Cuba will hold its 38th annual International Festival of New Latin American Cinema from Dec. 8-18 in Havana, the most important cinematographic event in the country.    

The organizers of the festival, in a statement on Nov. 28, mourned the death of their revolutionary leader Fidel Castro: "From the International Festival of New Latin American Cinema in Havana we join in the pain of the physical loss of one of our great founders and thinkers in Latin American cinema as a movement that still unites us today ... (Fidel's) idea of promoting culture, and especially the cinema as the major way of liberation for Latin America, has been present in each one of the editions of the festival.
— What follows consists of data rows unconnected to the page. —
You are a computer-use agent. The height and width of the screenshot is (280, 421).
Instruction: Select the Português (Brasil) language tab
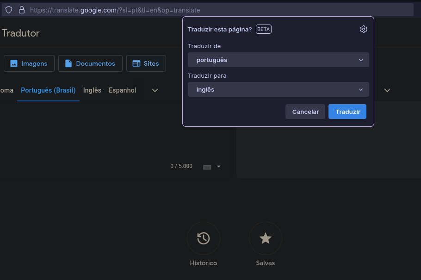pos(48,90)
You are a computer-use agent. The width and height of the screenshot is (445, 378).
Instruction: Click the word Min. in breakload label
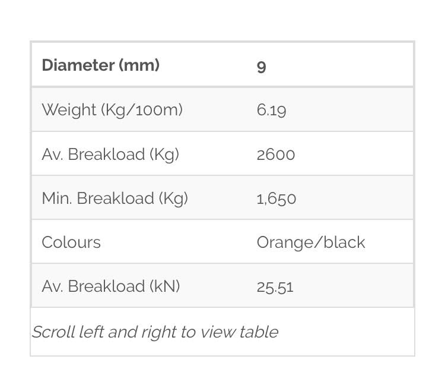55,199
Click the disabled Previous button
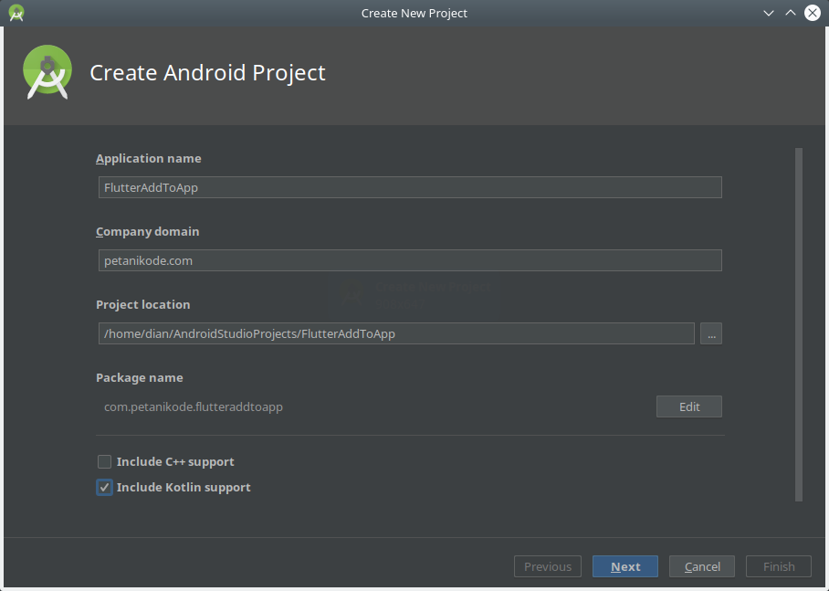Viewport: 829px width, 591px height. pos(547,565)
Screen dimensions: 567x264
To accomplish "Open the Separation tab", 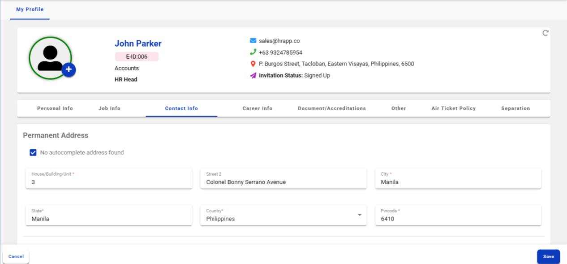I will tap(515, 108).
The special screening of the film 'La Batalla de Jigüe' ... is a special occasion to recall the struggle that he led that turned Cuba into a beacon of freedom for all the peoples of the world."
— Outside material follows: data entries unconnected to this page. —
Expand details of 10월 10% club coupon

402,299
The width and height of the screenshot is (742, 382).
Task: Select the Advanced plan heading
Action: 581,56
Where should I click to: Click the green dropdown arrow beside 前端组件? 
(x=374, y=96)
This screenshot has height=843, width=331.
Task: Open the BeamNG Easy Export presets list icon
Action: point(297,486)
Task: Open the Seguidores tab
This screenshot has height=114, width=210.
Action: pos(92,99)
The films traditionally presented at this festival have come from several Latin American countries and have contributed to the region's cultural identity, competing under a panel of international judges, including movie directors, screenwriters and actors.

The event will also celebrate 30 years of the International Film and Television School in San Antonio de los Baños, which was created by Fidel and Nobel Prize winner in Literature and Colombian writer Gabriel Garcia Marquez.

According to the head of the festival, Ivan Giroud, this year's edition will also honor Cuban filmmaker Julio Garcia Espinosa. "Julio is an innate provocateur, always contemporary, modern," said Giroud. "In that sense, his ideas are still valid today."

There will be 18 fiction feature films, 22 short and medium length films, 26 documentaries, and 27 animated films, in addition to a German and a Spanish experimental film, as well as productions from other countries in America, Asia, Europe and Africa.


    

"The program we present is a luxury for anyone in the world, including film scholars. Seeing in a condensed place 18 Latin American quality films is a unique aspect of the festival, which makes it a world reference," said Giroud.

Known filmmakers like Tristan Bauer from Argentina, Maria Paredes from Spain, Sonia Bragason from Brazil, and Brian De Palma and Oliver Stone from the U.S. will all be attending the festival. Stone will present his new film called "Snowden," about the life of Edward Snowden, a former contractor who leaked information about the NSA to media in June 2013.

There will be a new section called "Restored Classics" where attendees will be able to see restored versions of classic Cuban movies such as Memories of Underdevelopment, A Cuban Struggle Against the Demons and The Survivors, by Tomas Gutierrez Alea, and Portrait of Teresa by Pastor Vega.